My father’s very existence is incredibly embarassing to me. He is the man who refused to shave his ankles during high school football (before pre-wrap) and so now has no hair on his legs from mid-shin down. How does he cope with this fact? By wearing his socks pulled all the way up. It looks stupid on NBA players, Dad. It doesn’t look any better on you.
This is a man who tells dirty jokes to my friends. Very DIRTY jokes. This is a man who eats butter plain, wears his dress socks with sandals and shorts, flirts with waitresses, wears the same Hawaiian shirt 12 days in a row without washing it, thinks he is Cliff Clavin (and that it’s a good thing to be Cliff Clavin) and blatantly checks women out in public and then says things to me like, “Boy, I’d like to punch her card!”
This is a man who I used to make drop me off a block away from the movie theater so my friends wouldn’t know he existed.
But I digress. I have two stories that were horrifingly embarassing for me.
First, when I was in 8th grade, my dad took me to the library to meet a friend to study. As usual, I evaluated his clothing before I would go anywhere with him. He had a white t-shirt, jeans and was freshly showered so his hair didn’t stick up like it normally did. Then I made him walk into the library before me so nobody would associate me with him. I met my friend and we studied a bit. Then she got up to get a book and a minute later I hear giggling from the row she’s in. She comes back to our table and says, “You have to see this total dork! He’s dressed like he’s stuck in the 50’s! It’s too funny! He’s so nerdy!” and so on, and on, and on about what at complete idiot this man was.
She leads me to the aisle and we peek around the bookshelf to see this freak of nature. But the only person standing in that row was my dad. So I say, “What guy?” and my friend looks at me like I’m totally insane and says, “That man, right there! In the jeans and t-shirt with the slicked back hair! RIGHT THERE!” and she points directly at my father.
Ah, yes. I had come to one of the major decision making points of my young life. Let me tell you, this was one of the hardest decisions I ever had to make. Do I A) Laugh and point and make fun of the goofy “stranger” and then somehow figure out a way to continue to disassociate myself from him for the rest of my life in order to stay friends with this girl, or do I B) Own up to it and admit that he is a blood relative and take my blows?
After some deliberation, I finally looked at my friend and, swallowing a big lump of fear and regret, said, “Angie…that’s my DAD!” And promptly wished for the earth to swallow me up.

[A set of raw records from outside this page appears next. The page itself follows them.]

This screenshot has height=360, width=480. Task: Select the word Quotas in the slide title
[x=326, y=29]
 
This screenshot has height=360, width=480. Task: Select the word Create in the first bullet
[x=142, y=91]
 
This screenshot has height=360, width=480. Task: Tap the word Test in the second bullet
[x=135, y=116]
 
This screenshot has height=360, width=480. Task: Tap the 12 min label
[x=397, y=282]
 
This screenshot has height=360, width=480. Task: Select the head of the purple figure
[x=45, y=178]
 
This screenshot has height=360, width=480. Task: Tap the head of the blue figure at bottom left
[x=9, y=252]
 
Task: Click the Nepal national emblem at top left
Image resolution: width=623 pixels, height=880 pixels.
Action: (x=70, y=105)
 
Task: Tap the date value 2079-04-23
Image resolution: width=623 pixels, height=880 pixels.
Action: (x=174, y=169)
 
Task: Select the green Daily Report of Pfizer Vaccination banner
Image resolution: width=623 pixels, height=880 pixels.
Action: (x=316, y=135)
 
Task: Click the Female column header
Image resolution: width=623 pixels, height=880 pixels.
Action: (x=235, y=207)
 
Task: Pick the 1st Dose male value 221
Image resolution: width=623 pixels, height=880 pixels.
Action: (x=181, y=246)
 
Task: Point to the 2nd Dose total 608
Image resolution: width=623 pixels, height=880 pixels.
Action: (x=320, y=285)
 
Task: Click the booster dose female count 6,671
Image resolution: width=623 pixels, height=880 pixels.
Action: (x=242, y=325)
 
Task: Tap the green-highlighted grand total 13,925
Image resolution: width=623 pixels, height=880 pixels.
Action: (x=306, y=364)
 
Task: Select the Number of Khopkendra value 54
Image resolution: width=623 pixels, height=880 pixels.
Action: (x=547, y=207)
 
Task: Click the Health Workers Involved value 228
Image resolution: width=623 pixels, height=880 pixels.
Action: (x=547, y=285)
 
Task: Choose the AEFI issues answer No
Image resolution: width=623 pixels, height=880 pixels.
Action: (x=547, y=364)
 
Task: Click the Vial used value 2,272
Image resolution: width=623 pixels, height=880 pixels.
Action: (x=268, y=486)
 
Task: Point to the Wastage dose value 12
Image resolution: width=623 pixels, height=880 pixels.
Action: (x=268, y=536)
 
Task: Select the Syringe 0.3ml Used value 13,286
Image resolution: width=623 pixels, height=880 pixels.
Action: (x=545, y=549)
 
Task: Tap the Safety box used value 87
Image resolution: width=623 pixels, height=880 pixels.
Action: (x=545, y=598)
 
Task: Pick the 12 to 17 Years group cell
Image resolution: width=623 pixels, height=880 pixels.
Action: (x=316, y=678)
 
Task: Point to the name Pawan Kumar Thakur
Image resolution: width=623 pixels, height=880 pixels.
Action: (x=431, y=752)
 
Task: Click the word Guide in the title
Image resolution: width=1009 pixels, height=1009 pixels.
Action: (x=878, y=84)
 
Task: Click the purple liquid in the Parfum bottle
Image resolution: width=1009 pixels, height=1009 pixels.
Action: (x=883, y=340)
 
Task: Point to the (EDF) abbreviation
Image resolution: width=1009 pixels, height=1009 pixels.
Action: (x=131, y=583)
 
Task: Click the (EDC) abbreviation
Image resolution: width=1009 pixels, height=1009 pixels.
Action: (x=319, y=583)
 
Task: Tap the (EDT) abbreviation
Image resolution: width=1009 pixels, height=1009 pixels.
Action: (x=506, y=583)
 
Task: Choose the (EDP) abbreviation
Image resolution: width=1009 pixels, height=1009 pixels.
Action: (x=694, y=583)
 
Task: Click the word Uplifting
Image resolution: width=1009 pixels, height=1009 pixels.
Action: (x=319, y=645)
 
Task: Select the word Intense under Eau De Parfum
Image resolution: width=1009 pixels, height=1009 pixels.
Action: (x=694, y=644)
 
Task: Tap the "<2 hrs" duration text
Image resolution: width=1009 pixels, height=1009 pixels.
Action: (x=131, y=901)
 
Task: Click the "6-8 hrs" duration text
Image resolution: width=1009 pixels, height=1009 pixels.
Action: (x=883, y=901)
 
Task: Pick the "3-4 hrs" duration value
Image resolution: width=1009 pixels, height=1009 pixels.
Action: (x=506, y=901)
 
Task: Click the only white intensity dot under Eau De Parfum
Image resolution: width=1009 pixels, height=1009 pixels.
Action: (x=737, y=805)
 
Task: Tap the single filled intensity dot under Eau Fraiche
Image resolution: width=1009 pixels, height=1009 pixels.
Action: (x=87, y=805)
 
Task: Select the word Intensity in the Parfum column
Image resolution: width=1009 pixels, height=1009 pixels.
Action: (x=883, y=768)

Story # 2: Freshman year of high school, I was on the basketball team. Being as I’m barely 5’1" and have little hand-eye coordination, I mostly sat the bench with about 4 other girls who I had become very good friends with, since we all spent lots of time watching the rest of the girls actually play basketball. Anyhow, one day during a game, there we are, sitting on the end of the bench and looking at the spectators as we usually did. Generally we would make mean-spirited comments on how the less attractive or poorly dressed specatators were related to the girls who were actually getting to play. Then a man walked in and immediately grabbed the attention of everybody in the entire gym. Why? Because of the BLAZE ORANGE sweater he was wearing. Naturally, all my pine-rider friends latched on to this horrible fashion faux pas and said he was so bad that not even the girl we hated the most was evil enough to have such a moron for a father.
It took me a while for me to spot this freak of nature, because the only orange sweater I saw was, you guessed it…my dad. He was wearing this Broncos sweater the neighbor had KNITTED for him out of flourescent orange yarn. When I realized it was him they were making fun of, I kept my mouth shut. But at the end of the game he came over to hug me and there was no way I could pretend I didn’t know him. I am STILL hearing about that orange sweater from my high school friends.
There’s more, too. Just shoot me now.